══ Data section ══

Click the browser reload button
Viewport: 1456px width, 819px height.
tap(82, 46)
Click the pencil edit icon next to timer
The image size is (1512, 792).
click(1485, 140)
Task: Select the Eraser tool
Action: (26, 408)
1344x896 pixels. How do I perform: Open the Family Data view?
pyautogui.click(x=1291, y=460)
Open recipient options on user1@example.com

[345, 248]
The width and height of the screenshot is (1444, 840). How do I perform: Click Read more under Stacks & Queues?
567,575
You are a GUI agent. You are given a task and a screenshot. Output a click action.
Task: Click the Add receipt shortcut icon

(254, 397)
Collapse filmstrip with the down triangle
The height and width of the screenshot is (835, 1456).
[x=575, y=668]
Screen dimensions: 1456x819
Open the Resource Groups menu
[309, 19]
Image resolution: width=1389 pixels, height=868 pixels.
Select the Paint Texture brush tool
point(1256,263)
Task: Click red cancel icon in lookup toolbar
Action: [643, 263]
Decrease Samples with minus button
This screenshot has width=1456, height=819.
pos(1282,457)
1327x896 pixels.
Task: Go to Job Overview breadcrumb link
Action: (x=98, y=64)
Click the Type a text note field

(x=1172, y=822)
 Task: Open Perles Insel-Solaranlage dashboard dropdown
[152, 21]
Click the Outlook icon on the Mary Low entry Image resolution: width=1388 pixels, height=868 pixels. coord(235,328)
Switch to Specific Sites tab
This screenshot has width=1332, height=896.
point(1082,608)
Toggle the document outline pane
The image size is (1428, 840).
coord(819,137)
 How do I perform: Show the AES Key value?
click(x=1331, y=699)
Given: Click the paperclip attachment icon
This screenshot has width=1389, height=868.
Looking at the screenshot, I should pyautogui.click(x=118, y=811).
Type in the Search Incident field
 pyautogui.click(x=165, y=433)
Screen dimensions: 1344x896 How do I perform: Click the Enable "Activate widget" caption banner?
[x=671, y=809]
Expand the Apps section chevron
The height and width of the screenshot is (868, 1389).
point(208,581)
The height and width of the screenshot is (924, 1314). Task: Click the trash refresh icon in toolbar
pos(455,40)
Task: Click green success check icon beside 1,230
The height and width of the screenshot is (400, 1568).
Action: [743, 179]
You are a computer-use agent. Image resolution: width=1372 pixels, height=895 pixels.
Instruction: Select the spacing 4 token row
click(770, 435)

═══

Instructions to follow -
Every line of the material above that has the string "resolution" needs pulling out.

Solution to this problem -
Image resolution: width=1389 pixels, height=868 pixels.
Click the Outlook icon on the Mary Low entry Image resolution: width=1388 pixels, height=868 pixels. coord(235,328)
You are a computer-use agent. Image resolution: width=1372 pixels, height=895 pixels.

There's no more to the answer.